I'm also trying to decide between flavors for linux installations...

Anyone have any experiences to share? It seems Ubuntu is popular here, but i'm interested in hearing about commercial grade installations (like SuSE, Red Hat, Fedora), presumably like the OP...
 
I use and like Fedora, mainly because at work we use Red Hat servers and the two are pretty close, so I know my code will most likely run without any modifications. Overall, there's not a lot of difference in the more up-to-date Linuxes. I prefer Fedora's package management (yum) over eg. apt-get, but that's really because I'm used to yum.

The best thing to do is try out some distros. A lot of them have live CDs, or you can do a full install in a VM using either VMWare Fusion's public beta or Parallels trial, if you don't already own Parallels. I found that Fusion supports a wider range of *nix installs - for instance I couldn't get Ubuntu 7 or Solaris 10 installed in Parallels, but Fusion worked fine (other people haven't had any problems with Solaris on Parallels)
 
I can not vouch for SUSE but I installed Fedora 6 at our Mac Pro
Quad Core without headaches.

It has been ruinng 24/7 since then.

Good luck !
 
SuSE and RedHat Server Enterprise whatever are requirements and should be fully supported by the vendors.
 
My buddy in work runs Red Hat on his Macbook, I wouldn't expect the Mac Pro to be much harder.
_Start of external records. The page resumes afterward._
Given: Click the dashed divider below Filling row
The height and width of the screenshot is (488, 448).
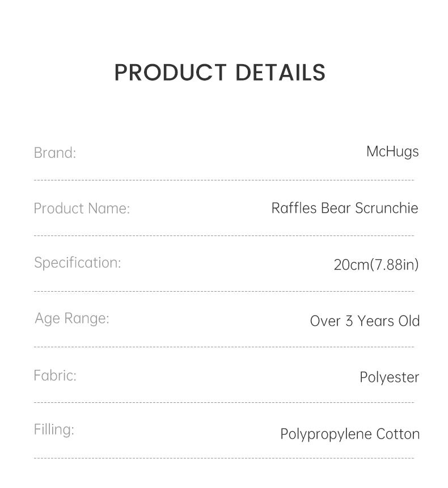Looking at the screenshot, I should pyautogui.click(x=224, y=458).
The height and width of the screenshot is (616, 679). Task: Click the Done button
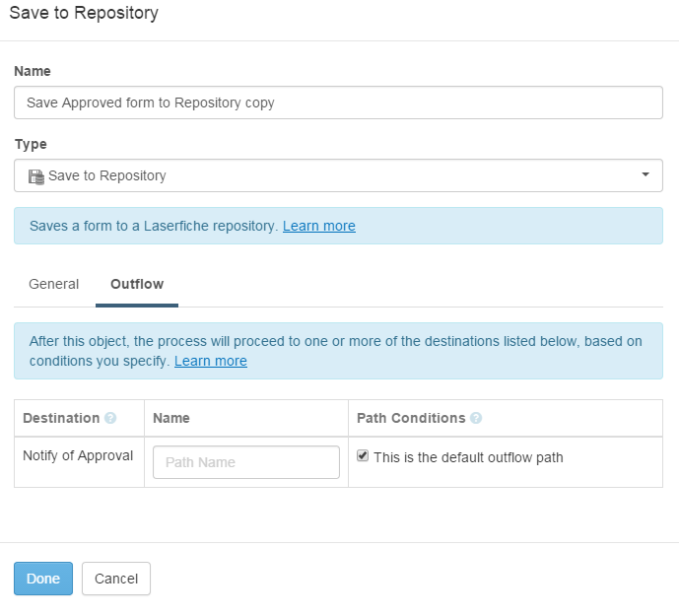tap(43, 579)
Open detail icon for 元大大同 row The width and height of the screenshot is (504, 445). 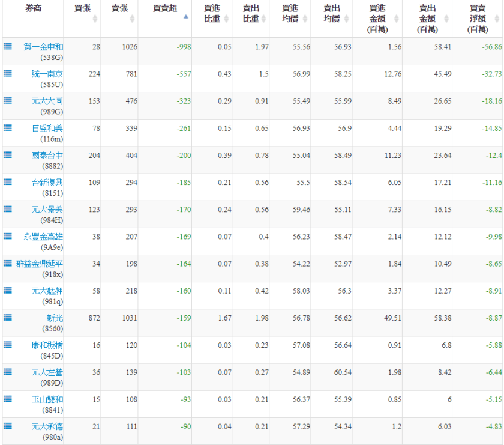coord(8,100)
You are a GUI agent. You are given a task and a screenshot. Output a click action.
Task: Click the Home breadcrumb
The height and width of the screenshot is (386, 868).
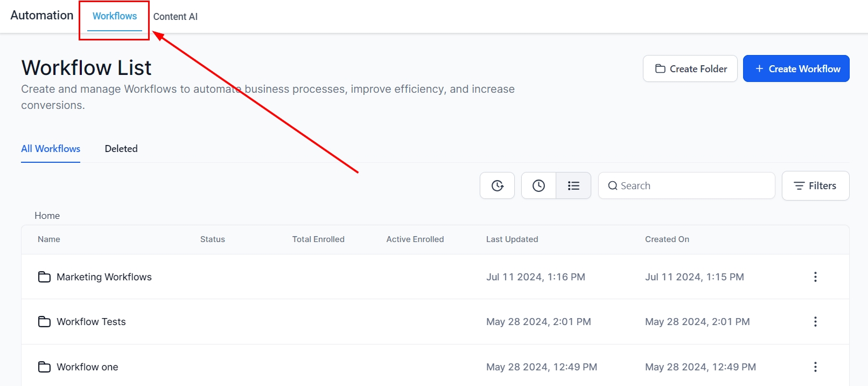47,216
He had it running by itself and now has it running under parallels.
 
Linux via VMWare is waaay better than via Parallels, IMHO, particularly the automatic resolution change (whether in a window or full screen) and the graphics/mouse support. Oh yeah, and it's free for now. :)
 
I can not vouch for SUSE but I installed Fedora 6 at our Mac Pro
Quad Core without headaches.

It has been ruinng 24/7 since then.

Good luck !

Could you please elaborate on your installation experience? Did it go smoothly like on a normal pc or where there any hiccups? Also, you say quad-core, do you mean quad-core cpu or as in total number of processing cores in the machine? Thanks! :)
 
actually you can use bootcamp too for installing linux over macpro.

after you installed bootcamp, press ALT/OPTION at the time before boot (before you heard apple sound) and then you'll see the option which os you want to boot (of course you have online 1 os (macos-x itself) insert your linux installation cd/dvd, and you'll see option to boot your linux cd/dvd and select that linux cd/dvd installation, and installing like normally on pc ;)
 
actually you can use bootcamp too for installing linux over macpro.
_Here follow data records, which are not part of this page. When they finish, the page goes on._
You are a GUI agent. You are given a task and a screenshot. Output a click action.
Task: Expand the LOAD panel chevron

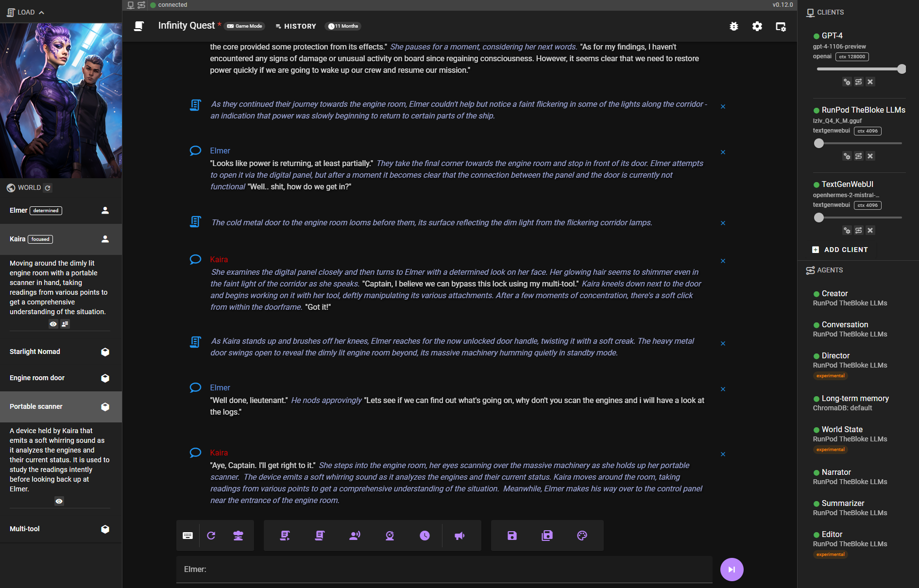tap(42, 13)
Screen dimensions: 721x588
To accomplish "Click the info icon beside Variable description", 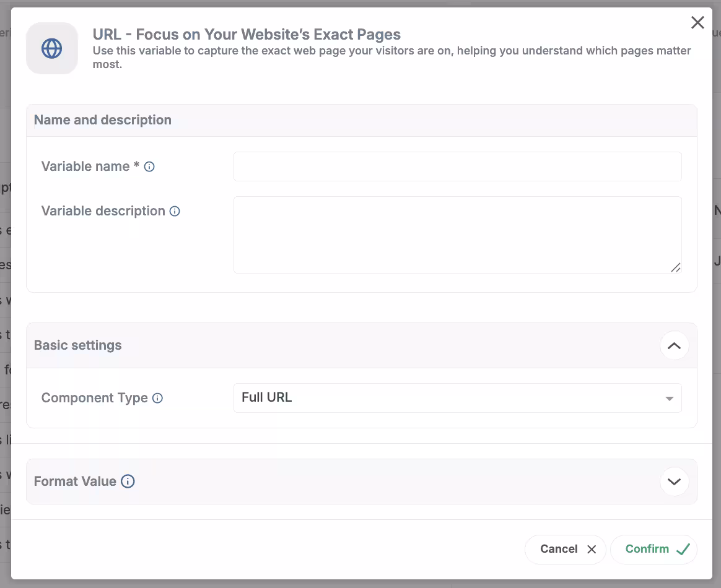I will click(174, 211).
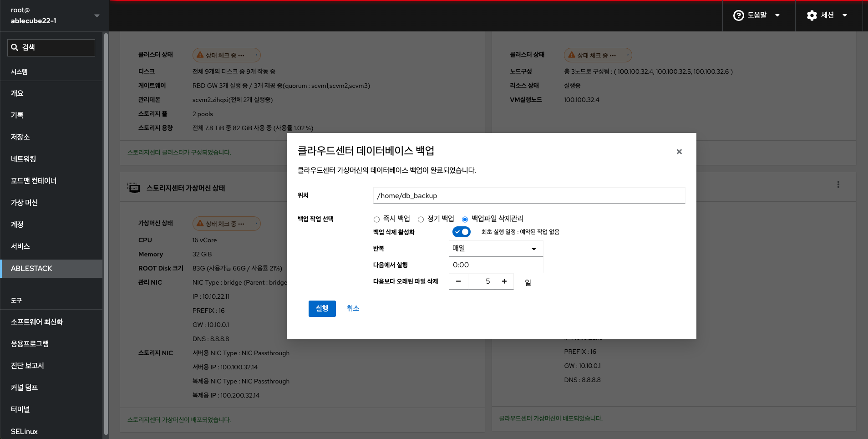Select the 즉시 백업 radio option
The height and width of the screenshot is (439, 868).
376,220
after you installed bootcamp, press ALT/OPTION at the time before boot (before you heard apple sound) and then you'll see the option which os you want to boot (of course you have online 1 os (macos-x itself) insert your linux installation cd/dvd, and you'll see option to boot your linux cd/dvd and select that linux cd/dvd installation, and installing like normally on pc ;)

Tried it. The installer doesn't see my optical drives.

I will try the "testing" installer later tonight, but I doubt it will work. :(
 
I for the first time since I bought my Mac Pro was able to boot a live distribution of Ubunto Feisty 7.04 and was quite happy to see everything appeared to be supported.

I have not done an install yet but from what I could see in system information all devices were recognized and working.
 
Anybody got SuSe or Red Hat up and running on an Octo core yet? If so, are you able to get full multi-processing capability out of it? Does the OS properly see all 8 cores? My guess is that a Linux distro will handle the additional processing cores more gracefully than Tiger (this may change with Leopard), since Linux has been used a lot more for clustering/multiprocessor type stuff already.